Cегодня день рождения поэта Александра Еременко, ушедшего три года назад. Маленькая зарисовка середины 2000-х, когда я жил в Москве (там будет упомянут Аркадий Ровнер — писатель, мистик, издатель журнала Gnosis).
***
Вхожу в гастроном, иду вдоль рыбного прилавка, остановился в задумчивости, о Введенском думаю. А продавщица мне: “Возьмите ангела”, – говорит. – “Что?” – переспрашиваю. – “Ангела, – говорит. – Морского ангела. Легкой заморозки”. Взял я ангела, домой иду, думаю, разморозить его не успею до вечера.
Захожу в кафе. Смотрю меню. “Египецкие блюда”. Так и написано: “египецкие”. Под номером 3: “Семь тысяч лет”. Это название. “Что это?” – спрашиваю. – “Закуска такая, горячая”. – “Какая, – спрашиваю, – такая?” – “На хлеб, – говорит, – мазать”. Намазал я семь тысяч лет на хлеб и съел.
Прихожу домой с полным кульком ангелов, телефон звонит: Еременко Саша.
– Сергей, – говорит, – можешь приехать? Нужен бинт и портвейн три семерки. Кортик, – говорит, – у меня в животе. Кровь – есть. А портвейна нет. И болванку возьми. Перепишу Введенского тебе. Умрешь. Знаешь, как он читает? Голос – в пиджаке и с галстуком.

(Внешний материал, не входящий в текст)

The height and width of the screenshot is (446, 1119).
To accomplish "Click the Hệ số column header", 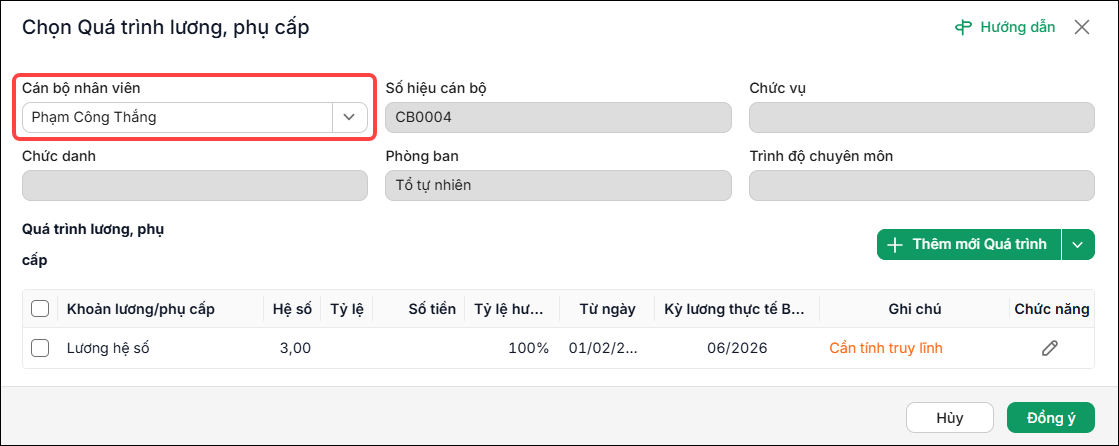I will pos(293,309).
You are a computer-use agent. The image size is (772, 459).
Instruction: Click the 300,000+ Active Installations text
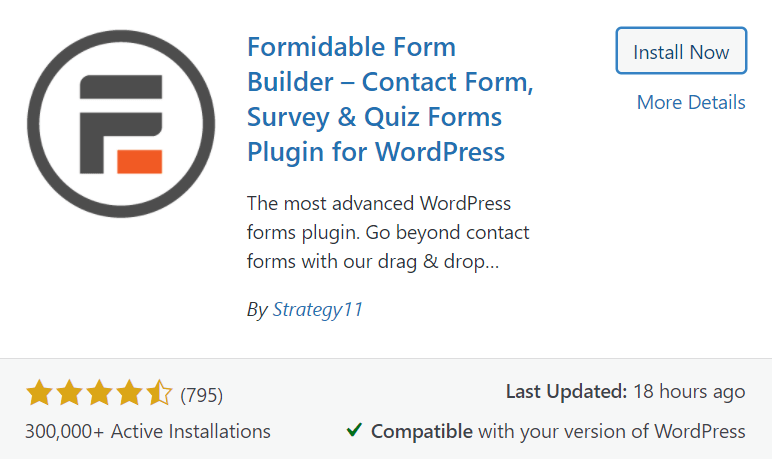coord(148,431)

Как Заболоцкий.
Купил бинт, портвейн, еду на Патриаршие. Бред, думаю, не может этого быть, и еду.
– Портвейн, – говорит Еременко, – потом Введенский, – и зубами бинт рвет. А пробка в бутылке немыслимая какая-то, уже и сковородкой по напильнику, всунутому в ее горло лупим, пробка раскрошена, снопы брызг в лицо летят при каждом ударе, а все никак… Ставь, говорю, Введенского. И тут голос – филармонически-ангельский:
Так сочинилась мной элегия
о том, как ехал на телеге я.
– Так это же Ровнер, говорю, Аркадий.
– Какой такой ровнер? – протолкнув, наконец, пробку, подымает голову Еременко.

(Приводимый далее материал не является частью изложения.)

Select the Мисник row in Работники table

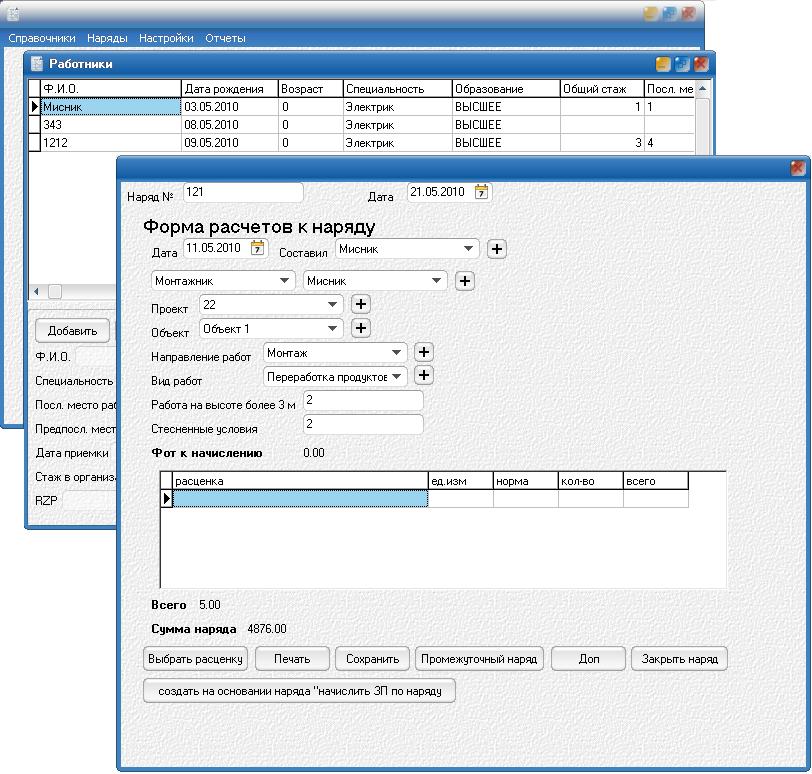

Да, думаю, глядя на него: семь тысяч лет, семь тысяч.
. . .
Он живет в кубрике, который и при тихой погоде слегка покачивает от вина и света, — над Патриаршими. Ладони у него древесные, из тех деревьев, которые растут над пропастью. И взгляд, которым глядят в огонь. Мягкое «ж» в голосе твердых еловых пород. Похож на подростка, заточенного в мудреце, как в башне с высоким окном. И всегда отвечает откуда не ждешь — как легкий удар по зеркалу, которое чуть передергивается, отражая вроде бы то же самое, что и до, но совсем не это. Я спрашиваю его о критериях оценки художественного произведения. Он льет в стакан «три семерки» и ржавым ножом делит антоновку на осьмушки. Дзен-дзын-дзибао — покачивается зеркало.
«А знаете, — говорит он моей спутнице, — в прошлом веке, лет двадцать тому назад, Сережа зашел ко мне, а в полутемном коридоре коммуналки мальчик сидит, играет с грузовиком. И, проходя, Сергей наклоняется, смотрит на грузовик и вдруг говорит: “А где шофер?” Мальчик поднимает голову, годы идут. “А, — оборачивается Сергей, — наверно, покурить вышел”».
Странная, говорю, память — царства событий в песок уходят, а такая вот чепуха — как мусорок в кармане…
«Да? — оборачивается. — А где шофер?»